This week we had David Watts (pictured above) come in from the Aboriginal Heritage Office, a unique joint initiative by a group of councils across northern Sydney, including North Sydney, Manly, Warringah, Ku-ring-gai, and Pittwater to protect Aboriginal Heritage in these areas (http://www.aboriginalheritage.org/). David Watts, the Aboriginal Heritage Manager, was one of the key founders of the Office back in 2000, and continues to play a leading role in the preservation of Aboriginal heritage sites, education, and a prize-winning volunteer site monitoring program that empowers community members to take responsibility for our shared heritage and past.
David talked to students about his role in the organisation, the many challenges they faced and continue to face, and his extensive experience in Aboriginal heritage management. He has worked on site surveys and archaeological excavations, conservation management plans and protection works. He has given talks all over the world about Aboriginal site care and managements, as well as cultural tourism advice, and he has developed several Aboriginal Heritage Walks within the northern Sydney region (including some of the walks and resources you can find here: http://www.aboriginalheritage.org/downloads1/). David engaged us all with his honest and realistic approach to public history, and also talked about his own past and the way that shaped his approach to the present, and his responses to continued racism as well.

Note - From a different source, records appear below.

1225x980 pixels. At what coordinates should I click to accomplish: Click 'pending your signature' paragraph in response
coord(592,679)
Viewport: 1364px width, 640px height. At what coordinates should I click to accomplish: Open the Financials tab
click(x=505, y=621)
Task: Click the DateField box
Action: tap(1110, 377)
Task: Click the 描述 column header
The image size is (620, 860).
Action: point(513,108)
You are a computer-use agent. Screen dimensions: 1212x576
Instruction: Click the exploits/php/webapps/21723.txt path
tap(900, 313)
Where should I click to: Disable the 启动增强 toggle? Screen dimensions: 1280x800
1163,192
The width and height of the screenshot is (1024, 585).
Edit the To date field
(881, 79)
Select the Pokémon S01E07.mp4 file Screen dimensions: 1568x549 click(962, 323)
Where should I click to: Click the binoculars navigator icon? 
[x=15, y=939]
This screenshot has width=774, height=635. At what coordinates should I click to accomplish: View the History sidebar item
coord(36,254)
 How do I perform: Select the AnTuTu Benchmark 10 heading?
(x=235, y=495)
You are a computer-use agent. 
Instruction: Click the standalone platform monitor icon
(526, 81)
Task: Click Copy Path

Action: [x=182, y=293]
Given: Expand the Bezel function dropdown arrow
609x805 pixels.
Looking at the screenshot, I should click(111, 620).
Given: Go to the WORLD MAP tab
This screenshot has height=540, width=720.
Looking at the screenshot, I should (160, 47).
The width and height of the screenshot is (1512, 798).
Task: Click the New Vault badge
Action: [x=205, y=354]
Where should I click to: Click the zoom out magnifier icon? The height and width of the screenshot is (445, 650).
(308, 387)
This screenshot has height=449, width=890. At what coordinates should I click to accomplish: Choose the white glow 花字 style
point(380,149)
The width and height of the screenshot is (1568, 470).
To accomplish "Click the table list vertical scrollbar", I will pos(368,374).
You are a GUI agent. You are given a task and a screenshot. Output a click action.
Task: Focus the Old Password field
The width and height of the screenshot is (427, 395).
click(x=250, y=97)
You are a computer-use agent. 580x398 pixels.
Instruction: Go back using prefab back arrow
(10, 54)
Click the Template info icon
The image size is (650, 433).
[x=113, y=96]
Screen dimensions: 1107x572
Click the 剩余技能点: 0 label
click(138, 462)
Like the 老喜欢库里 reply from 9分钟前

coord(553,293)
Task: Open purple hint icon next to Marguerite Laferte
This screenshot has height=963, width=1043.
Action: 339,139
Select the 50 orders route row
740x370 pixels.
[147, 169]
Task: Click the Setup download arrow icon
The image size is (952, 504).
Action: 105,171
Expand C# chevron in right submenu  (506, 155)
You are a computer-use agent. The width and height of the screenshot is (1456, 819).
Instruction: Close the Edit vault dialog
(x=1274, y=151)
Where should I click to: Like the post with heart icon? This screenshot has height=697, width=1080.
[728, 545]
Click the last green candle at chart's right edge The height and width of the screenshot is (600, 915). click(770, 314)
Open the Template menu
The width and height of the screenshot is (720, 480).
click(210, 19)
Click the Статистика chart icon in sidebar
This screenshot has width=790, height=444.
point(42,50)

David’s talk helped set the tone for an ensuing discussion on “Decolonizing Methodologies” and especially the struggle over “research” in indigenous communities where there has been a long history of imperial and post-colonial intrusion by researchers. David’s talk, and the readings, helped draw attention to the sensitivities involved in indigenous history and the need to think carefully about our intentions and purposes in doing it (something we need to be mindful with any project, it seems). We talked about respect for indigenous knowledges and methodologies, and also talked a little more about public history being a route to “purify” the past, in Peter Read’s terms – a place where, if done properly, we can come together to reconcile and start to heal the trauma of the past.